L’abitazione come spazio dell’intimo, da esperire se propria o sogguardare con curiosità se altrui, ma anche come campo di sperimentazione stilistica, funzionale e artistica, è al centro della mostra NELLE CASE. Interni a Milano 1928-1978 promossa da FAI – Fondo per l’Ambiente Italiano ETS e ospitata fino al prossimo 16 marzo 2025 negli ambienti della storica Villa Necchi Campiglio, nel cuore della città meneghina.
Curata da Enrico Morteo, architetto, critico e storico del design, e Orsina Simona Pierini, Professore Ordinario in Composizione Architettonica e Urbana presso il Politecnico di Milano, con l’allestimento di Daniele Ledda, l’esposizione nasce dall’omonimo volume, recentemente pubblicato da Hoepli, che racconta la storia dell’abitare milanese con uno sguardo dall’interno e sugli interni di case straordinarie, progettate tra gli anni Trenta e Settanta, e talvolta anche abitate, da alcuni tra i più grandi architetti italiani, a cominciare proprio da Villa Necchi Campiglio, realizzata da Piero Portaluppi nel 1932.

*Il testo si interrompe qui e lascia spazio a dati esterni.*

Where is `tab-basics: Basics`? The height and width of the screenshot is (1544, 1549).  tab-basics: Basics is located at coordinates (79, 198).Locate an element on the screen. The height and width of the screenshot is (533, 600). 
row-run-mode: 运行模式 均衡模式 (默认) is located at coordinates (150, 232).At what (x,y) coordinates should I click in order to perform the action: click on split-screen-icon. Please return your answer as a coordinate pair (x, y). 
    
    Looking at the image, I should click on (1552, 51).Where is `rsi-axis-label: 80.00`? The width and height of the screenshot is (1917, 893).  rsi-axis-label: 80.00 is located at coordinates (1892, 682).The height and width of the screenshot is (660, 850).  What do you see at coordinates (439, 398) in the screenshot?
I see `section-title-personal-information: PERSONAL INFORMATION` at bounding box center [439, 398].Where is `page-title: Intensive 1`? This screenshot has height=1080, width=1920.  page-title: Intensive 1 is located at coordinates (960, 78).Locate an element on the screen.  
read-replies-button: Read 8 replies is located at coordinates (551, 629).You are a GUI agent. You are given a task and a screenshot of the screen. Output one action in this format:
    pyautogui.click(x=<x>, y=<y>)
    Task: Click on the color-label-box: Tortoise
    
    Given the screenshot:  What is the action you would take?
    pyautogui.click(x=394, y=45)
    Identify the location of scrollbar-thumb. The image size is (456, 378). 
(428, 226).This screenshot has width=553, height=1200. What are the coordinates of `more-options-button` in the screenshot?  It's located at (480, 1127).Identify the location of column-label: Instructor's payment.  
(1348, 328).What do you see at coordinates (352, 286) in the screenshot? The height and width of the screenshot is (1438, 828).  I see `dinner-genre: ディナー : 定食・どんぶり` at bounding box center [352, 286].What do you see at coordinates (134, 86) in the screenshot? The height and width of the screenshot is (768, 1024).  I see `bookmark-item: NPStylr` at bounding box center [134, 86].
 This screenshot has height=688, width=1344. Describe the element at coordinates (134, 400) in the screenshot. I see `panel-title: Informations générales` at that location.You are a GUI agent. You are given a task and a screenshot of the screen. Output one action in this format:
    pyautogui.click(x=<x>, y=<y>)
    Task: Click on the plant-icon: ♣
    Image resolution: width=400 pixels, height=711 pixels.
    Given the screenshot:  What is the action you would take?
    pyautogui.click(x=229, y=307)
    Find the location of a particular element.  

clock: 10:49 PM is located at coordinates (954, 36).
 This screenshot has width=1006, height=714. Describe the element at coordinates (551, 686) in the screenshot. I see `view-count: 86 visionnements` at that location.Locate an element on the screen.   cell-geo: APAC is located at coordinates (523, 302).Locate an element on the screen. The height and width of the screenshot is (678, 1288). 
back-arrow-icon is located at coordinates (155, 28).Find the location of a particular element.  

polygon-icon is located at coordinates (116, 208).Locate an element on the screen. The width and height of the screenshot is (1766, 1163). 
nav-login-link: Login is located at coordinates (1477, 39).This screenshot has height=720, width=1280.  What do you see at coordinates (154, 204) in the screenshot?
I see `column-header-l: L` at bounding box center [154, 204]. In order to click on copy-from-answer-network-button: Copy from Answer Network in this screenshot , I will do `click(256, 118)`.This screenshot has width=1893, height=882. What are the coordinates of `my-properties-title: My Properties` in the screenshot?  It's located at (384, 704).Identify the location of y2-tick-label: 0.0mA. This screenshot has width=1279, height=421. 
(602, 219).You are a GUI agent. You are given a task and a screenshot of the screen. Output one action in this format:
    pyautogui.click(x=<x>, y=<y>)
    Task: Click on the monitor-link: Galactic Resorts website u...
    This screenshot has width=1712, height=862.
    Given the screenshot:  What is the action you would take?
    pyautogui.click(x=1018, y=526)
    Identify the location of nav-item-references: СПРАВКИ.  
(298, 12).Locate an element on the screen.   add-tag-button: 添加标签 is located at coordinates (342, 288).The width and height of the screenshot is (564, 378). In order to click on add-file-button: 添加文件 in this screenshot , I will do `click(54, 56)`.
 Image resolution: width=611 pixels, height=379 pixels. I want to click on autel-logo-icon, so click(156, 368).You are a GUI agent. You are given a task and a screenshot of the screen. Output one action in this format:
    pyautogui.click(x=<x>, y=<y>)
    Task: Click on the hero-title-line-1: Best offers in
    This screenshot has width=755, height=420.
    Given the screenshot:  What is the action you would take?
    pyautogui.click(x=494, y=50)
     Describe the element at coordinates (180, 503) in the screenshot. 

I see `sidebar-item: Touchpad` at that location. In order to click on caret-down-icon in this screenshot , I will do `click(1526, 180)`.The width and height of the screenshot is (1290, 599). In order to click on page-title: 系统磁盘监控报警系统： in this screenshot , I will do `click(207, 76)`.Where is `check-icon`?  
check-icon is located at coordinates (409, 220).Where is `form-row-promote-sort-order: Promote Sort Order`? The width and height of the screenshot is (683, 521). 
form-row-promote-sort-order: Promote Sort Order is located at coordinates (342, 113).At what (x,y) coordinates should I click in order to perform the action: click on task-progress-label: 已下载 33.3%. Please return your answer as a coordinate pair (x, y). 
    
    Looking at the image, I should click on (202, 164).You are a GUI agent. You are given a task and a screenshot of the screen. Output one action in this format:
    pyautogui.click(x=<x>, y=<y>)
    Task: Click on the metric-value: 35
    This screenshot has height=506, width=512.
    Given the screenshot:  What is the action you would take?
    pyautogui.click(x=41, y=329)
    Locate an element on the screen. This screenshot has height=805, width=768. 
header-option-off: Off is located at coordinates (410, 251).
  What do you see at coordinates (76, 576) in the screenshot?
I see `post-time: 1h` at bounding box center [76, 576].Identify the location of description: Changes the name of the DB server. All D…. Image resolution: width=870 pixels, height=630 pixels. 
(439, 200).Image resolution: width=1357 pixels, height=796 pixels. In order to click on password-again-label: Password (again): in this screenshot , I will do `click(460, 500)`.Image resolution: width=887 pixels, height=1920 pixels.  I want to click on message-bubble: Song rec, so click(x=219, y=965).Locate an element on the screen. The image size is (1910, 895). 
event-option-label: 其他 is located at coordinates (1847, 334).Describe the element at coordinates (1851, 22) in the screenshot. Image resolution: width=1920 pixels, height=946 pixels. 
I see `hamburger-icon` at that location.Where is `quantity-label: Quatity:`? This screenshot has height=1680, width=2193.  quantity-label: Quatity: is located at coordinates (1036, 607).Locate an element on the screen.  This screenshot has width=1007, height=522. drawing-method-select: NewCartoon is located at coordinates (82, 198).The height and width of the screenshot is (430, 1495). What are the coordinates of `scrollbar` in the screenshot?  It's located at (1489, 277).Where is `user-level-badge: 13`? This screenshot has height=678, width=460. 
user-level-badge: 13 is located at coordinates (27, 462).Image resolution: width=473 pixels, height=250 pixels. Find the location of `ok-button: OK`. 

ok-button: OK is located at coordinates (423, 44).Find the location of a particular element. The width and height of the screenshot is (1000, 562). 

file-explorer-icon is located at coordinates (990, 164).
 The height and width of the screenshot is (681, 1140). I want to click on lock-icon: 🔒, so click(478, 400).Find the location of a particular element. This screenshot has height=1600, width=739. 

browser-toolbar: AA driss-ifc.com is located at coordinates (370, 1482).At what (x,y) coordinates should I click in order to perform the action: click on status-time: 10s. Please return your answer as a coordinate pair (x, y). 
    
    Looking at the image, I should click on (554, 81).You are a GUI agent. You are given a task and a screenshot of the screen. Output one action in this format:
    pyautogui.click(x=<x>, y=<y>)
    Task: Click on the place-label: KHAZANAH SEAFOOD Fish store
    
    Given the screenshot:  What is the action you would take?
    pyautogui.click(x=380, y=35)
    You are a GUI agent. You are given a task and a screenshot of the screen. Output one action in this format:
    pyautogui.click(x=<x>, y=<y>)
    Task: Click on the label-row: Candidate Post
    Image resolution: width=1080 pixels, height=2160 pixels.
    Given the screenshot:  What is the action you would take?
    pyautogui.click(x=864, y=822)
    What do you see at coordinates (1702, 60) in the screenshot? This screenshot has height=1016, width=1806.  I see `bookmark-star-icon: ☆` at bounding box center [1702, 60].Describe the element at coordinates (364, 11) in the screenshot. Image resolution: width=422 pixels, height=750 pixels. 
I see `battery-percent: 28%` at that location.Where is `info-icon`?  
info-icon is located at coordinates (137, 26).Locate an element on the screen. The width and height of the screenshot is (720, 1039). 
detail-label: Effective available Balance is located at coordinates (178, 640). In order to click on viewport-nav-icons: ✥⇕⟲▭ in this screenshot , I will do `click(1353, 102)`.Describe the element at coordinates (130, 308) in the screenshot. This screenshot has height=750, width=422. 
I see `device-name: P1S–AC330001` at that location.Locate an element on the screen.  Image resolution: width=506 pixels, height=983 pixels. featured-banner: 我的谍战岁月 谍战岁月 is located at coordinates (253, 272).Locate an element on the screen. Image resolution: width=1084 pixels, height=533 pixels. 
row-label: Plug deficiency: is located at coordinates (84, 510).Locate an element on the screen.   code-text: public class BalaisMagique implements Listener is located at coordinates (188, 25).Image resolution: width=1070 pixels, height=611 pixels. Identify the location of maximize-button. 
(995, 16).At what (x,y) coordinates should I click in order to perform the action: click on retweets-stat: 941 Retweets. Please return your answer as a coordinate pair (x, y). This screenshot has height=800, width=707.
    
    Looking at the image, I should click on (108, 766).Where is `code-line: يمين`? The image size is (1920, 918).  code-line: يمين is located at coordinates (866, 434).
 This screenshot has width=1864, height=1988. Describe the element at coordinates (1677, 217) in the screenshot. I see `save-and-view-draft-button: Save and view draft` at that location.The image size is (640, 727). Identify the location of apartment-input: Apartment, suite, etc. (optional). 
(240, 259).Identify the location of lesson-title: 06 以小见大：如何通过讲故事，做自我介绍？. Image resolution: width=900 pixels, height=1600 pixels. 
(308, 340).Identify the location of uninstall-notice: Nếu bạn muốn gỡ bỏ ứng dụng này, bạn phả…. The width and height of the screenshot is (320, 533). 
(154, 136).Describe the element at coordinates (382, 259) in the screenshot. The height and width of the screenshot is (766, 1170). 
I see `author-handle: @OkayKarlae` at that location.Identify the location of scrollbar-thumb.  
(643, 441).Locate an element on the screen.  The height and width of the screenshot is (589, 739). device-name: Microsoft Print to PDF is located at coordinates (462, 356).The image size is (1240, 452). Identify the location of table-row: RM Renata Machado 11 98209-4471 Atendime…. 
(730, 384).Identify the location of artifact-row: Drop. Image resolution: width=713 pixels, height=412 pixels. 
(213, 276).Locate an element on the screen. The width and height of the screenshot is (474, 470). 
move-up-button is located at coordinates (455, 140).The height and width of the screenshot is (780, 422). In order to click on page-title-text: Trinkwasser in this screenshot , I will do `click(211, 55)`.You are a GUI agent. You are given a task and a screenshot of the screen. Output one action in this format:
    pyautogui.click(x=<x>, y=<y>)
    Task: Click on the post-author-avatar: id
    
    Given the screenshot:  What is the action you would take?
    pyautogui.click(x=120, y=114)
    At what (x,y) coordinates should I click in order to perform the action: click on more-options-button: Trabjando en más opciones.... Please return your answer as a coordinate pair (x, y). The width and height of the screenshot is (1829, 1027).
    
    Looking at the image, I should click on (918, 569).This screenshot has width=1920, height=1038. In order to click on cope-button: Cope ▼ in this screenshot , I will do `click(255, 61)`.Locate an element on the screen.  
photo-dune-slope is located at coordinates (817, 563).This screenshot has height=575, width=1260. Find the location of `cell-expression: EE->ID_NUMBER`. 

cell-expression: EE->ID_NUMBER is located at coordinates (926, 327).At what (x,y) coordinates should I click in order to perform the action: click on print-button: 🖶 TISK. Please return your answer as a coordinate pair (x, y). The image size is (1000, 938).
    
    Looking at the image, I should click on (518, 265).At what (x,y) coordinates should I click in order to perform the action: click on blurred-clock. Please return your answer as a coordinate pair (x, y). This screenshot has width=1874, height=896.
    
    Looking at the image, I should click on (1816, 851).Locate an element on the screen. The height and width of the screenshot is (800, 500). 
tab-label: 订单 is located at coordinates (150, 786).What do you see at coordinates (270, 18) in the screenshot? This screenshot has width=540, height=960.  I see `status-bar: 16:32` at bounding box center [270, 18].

Non una mostra tradizionale, ma un’occasione per rileggere un prolifico capitolo della storia dell’architettura italiana, sbirciando le stanze di celebri dimore in un percorso di voyeurismo architettonico, svelando interni riservati, perduti o quasi inaccessibili al pubblico, che raccontano anni di cambiamenti estetici e sociali.
Ci si addentra così in spazi domestici che spesso “eccedono la funzionalità, diventando emozionali”, nelle parole di Morteo, attraversando decadi e stili, passando dal pauperismo degli anni ’50 all’irruzione dell’arte con Viganò e Sottsass. Arte che, racconta Pierini, “non si limita più ad accompagnare le pareti ma diventa un’espressione compositiva dell’appartamento stesso.”
In mostra è gran parte del contenuto del libro NELLE CASE – MILAN INTERIORS 1928-1978, esito di una estesa e sistematica ricerca avviata nel 2018 dagli stessi autori della mostra, che ha raccolto e preso in considerazione oltre 300 interni, di cui 200 pubblicati e molti ordinatamente rappresentati nell’allestimento.
Con leggii ricolmi di album sfogliabili, grandi formati fotografici che consentono un’immersione nella grafica e nei disegni, e podcast con la guida in viva voce dei curatori, il percorso si snoda tra suggestioni visive e approfondimenti architettonici che incuriosiscono e ispirano. Tra i temi indagati: “reinventare la storia”, “la mano dell’architetto”, “le camere dei ragazzi”, “la casa è un quadro” e “abitare a colori”, che, ad esempio, estrae da alcune delle case in mostra le palette di colori scelti per spazi, arredi e decori.
Con i tanti materiali d’archivio, le fotografie e i disegni, per lo più provenienti dall’archivio di Domus, l’esposizione restituisce allora un paesaggio abitato, in cui ritrovare le forme e i modi di una città, Milano, impegnata ad inventare il proprio futuro, rielaborando le tracce del passato. Un percorso che intreccia luoghi privati e ritualità collettive, progetto e design, cultura e costume, muovendosi tra il canone dell’architettura e molteplici celebri biografie individuali, da Piero Portaluppi a Nanda Vigo, da Luigi Caccia Dominioni a Salvati e Tresoldi, da Gio Ponti a Joe Colombo, svelando, e così soddisfacendo un certo voyerismo da addetti ai lavori ma non solo, l’intimità domestica da loro e per loro stessi realizzata.